## About Red Ed's Sudoku symmetry group

Everything about Sudoku that doesn't fit in one of the other sections
udosuk wrote:And I'd be interested in how many of these 26 symmetries the Most Canonical grid (with 648 automorphisms) possess.

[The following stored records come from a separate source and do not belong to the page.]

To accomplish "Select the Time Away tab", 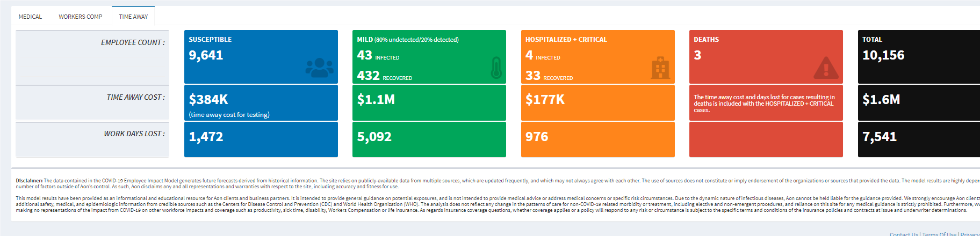I will pyautogui.click(x=133, y=17).
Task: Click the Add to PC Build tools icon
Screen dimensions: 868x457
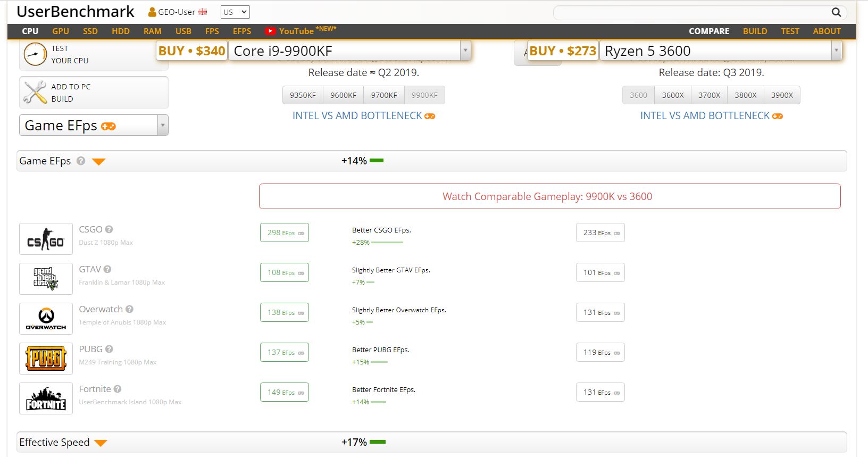Action: coord(35,93)
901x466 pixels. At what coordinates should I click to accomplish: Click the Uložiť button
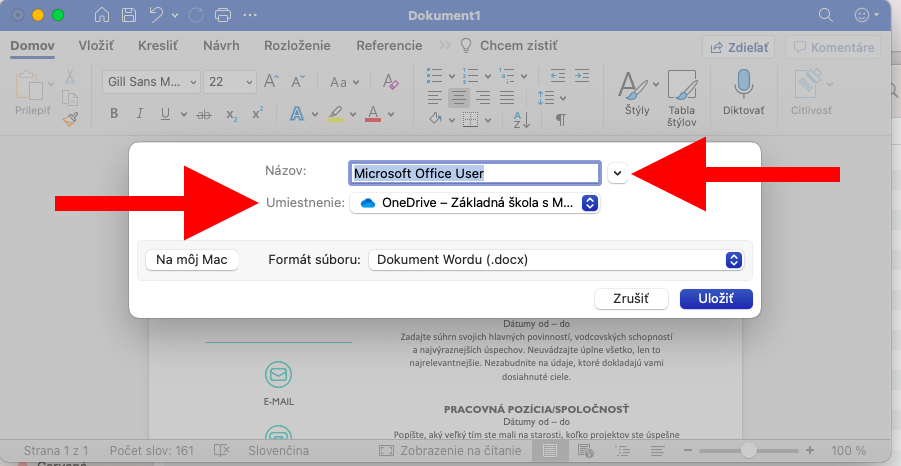coord(715,299)
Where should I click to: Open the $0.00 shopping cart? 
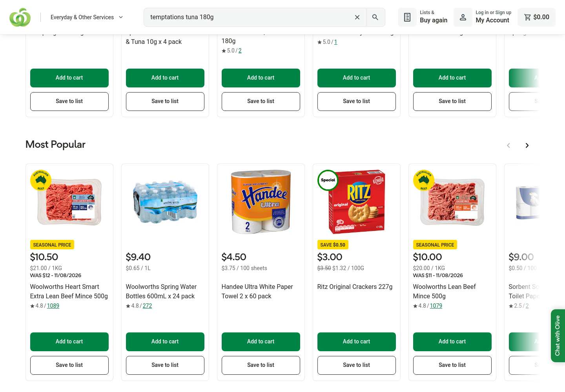tap(536, 17)
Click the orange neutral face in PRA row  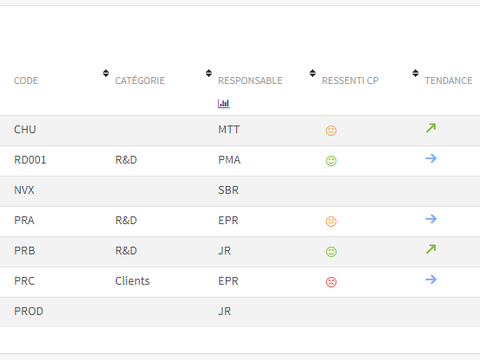[331, 221]
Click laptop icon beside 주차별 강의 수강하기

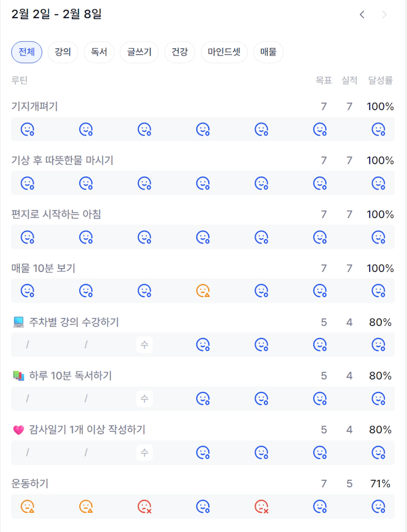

Grrr, again i cant find the MC grid in its originally posted form. Maybe someone can post it (or a link).
But it has diagonal, column and row sticks (see above), MR, MD, GR and JD symmetries. Multiplies to 648 automorphisms.
eleven

Posts: 1907
Joined: 10 February 2008

eleven wrote:To complete the symmetries with 2^n automorphisms, Diagonal + Column Sticks + Row Sticks symmetries give the one with the 8 automorphisms (and 25 fixed cells).
Sample puzzle:
Code: Select all
` +-------+-------+-------+ | . 5 . | 1 . 7 | . . 8 | | 3 . . | 4 . . | 1 . . | | . . 6 | 3 . 9 | . 5 . | +-------+-------+-------+ | 4 1 5 | . . . | 6 . 7 | | . . . | . . . | . . . | | 8 . 9 | . . . | 4 3 5 | +-------+-------+-------+ | . 4 . | 6 . 1 | 9 . . | | . . 3 | . . 5 | . . 1 | | 7 . . | 8 . 3 | . 4 . | +-------+-------+-------+`

\M: (14)(2)(35)(6)(78)(9)
CS: (1)(2)(3)(45)(67)(89)
RS: (13)(2)(4)(5)(68)(79)

I really need to get a grip on these concepts. If only that it's as simple as 8=2x2x2. But I found 2 more "order 2" symmetries:

/M: (15)(2)(34)(69)(7)(8)
HT: (13)(2)(45)(69)(78)

So how does it hold up? If 2^5=32 then where did the other 24 automorphisms disappear?

(Perhaps the 3 essentially independent order-2 symmetries here are: HT+DM+LS. )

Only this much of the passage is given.